▶ **Task material**:
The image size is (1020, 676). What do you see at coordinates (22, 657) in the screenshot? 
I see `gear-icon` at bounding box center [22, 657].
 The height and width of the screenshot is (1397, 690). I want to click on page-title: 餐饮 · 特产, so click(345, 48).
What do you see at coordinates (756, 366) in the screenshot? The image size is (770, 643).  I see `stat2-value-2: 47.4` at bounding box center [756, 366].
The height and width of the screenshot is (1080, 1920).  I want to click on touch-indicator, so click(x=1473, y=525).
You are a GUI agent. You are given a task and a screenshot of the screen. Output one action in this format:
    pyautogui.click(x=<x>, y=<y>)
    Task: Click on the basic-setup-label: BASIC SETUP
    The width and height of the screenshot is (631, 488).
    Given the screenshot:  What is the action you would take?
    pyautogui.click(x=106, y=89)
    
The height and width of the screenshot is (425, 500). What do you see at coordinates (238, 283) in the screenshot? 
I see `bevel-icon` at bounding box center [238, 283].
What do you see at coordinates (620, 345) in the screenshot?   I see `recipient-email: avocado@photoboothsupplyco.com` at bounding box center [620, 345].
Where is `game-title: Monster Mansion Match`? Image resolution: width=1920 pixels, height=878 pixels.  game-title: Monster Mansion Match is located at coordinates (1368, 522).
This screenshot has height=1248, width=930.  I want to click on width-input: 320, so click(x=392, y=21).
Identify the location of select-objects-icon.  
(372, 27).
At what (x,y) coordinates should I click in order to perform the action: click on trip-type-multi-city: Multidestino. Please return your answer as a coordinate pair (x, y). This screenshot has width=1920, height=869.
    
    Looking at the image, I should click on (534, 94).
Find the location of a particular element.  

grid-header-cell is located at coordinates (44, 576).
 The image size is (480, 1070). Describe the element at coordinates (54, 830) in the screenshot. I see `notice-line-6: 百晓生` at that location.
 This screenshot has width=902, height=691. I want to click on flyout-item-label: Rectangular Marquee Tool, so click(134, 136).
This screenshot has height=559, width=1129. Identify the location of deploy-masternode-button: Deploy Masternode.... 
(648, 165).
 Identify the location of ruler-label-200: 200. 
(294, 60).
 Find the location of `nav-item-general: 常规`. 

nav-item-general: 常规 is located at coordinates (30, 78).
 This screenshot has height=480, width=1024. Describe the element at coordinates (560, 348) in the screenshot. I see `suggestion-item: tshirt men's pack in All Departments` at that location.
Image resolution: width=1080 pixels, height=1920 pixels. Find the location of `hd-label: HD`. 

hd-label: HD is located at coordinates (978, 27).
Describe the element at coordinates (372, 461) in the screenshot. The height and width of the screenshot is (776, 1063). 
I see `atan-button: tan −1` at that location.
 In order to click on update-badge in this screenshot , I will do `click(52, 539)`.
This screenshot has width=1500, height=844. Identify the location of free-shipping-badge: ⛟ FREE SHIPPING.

▶ **What you need to do**: Convert the listing above into a Markdown table with the columns Row and Line, one row per line, numbering the rows and leaving out blank lines.

▶ **Result below**:
| Row | Line |
|---|---|
| 1 | The image size is (1020, 676). What do you see at coordinates (22, 657) in the screenshot?  |
| 2 | I see `gear-icon` at bounding box center [22, 657]. |
| 3 |  The height and width of the screenshot is (1397, 690). I want to click on page-title: 餐饮 · 特产, so click(345, 48). |
| 4 | What do you see at coordinates (756, 366) in the screenshot? The image size is (770, 643).  I see `stat2-value-2: 47.4` at bounding box center [756, 366]. |
| 5 | The height and width of the screenshot is (1080, 1920).  I want to click on touch-indicator, so click(x=1473, y=525). |
| 6 | You are a GUI agent. You are given a task and a screenshot of the screen. Output one action in this format: |
| 7 |     pyautogui.click(x=<x>, y=<y>) |
| 8 |     Task: Click on the basic-setup-label: BASIC SETUP |
| 9 |     The width and height of the screenshot is (631, 488). |
| 10 |     Given the screenshot:  What is the action you would take? |
| 11 |     pyautogui.click(x=106, y=89) |
| 12 | The height and width of the screenshot is (425, 500). What do you see at coordinates (238, 283) in the screenshot?  |
| 13 | I see `bevel-icon` at bounding box center [238, 283]. |
| 14 | What do you see at coordinates (620, 345) in the screenshot?   I see `recipient-email: avocado@photoboothsupplyco.com` at bounding box center [620, 345]. |
| 15 | Where is `game-title: Monster Mansion Match`? Image resolution: width=1920 pixels, height=878 pixels.  game-title: Monster Mansion Match is located at coordinates (1368, 522). |
| 16 | This screenshot has height=1248, width=930.  I want to click on width-input: 320, so click(x=392, y=21). |
| 17 | Identify the location of select-objects-icon.   |
| 18 | (372, 27). |
| 19 | At what (x,y) coordinates should I click in order to perform the action: click on trip-type-multi-city: Multidestino. Please return your answer as a coordinate pair (x, y). This screenshot has width=1920, height=869. |
| 20 |     Looking at the image, I should click on (534, 94). |
| 21 | Find the location of a particular element.   |
| 22 | grid-header-cell is located at coordinates (44, 576). |
| 23 |  The image size is (480, 1070). Describe the element at coordinates (54, 830) in the screenshot. I see `notice-line-6: 百晓生` at that location. |
| 24 |  This screenshot has width=902, height=691. I want to click on flyout-item-label: Rectangular Marquee Tool, so click(134, 136). |
| 25 | This screenshot has height=559, width=1129. Identify the location of deploy-masternode-button: Deploy Masternode....  |
| 26 | (648, 165). |
| 27 |  Identify the location of ruler-label-200: 200.  |
| 28 | (294, 60). |
| 29 |  Find the location of `nav-item-general: 常规`.  |
| 30 | nav-item-general: 常规 is located at coordinates (30, 78). |
| 31 |  This screenshot has height=480, width=1024. Describe the element at coordinates (560, 348) in the screenshot. I see `suggestion-item: tshirt men's pack in All Departments` at that location. |
| 32 | Image resolution: width=1080 pixels, height=1920 pixels. Find the location of `hd-label: HD`.  |
| 33 | hd-label: HD is located at coordinates (978, 27). |
| 34 | Describe the element at coordinates (372, 461) in the screenshot. The height and width of the screenshot is (776, 1063).  |
| 35 | I see `atan-button: tan −1` at that location. |
| 36 |  In order to click on update-badge in this screenshot , I will do `click(52, 539)`. |
| 37 | This screenshot has width=1500, height=844. Identify the location of free-shipping-badge: ⛟ FREE SHIPPING. |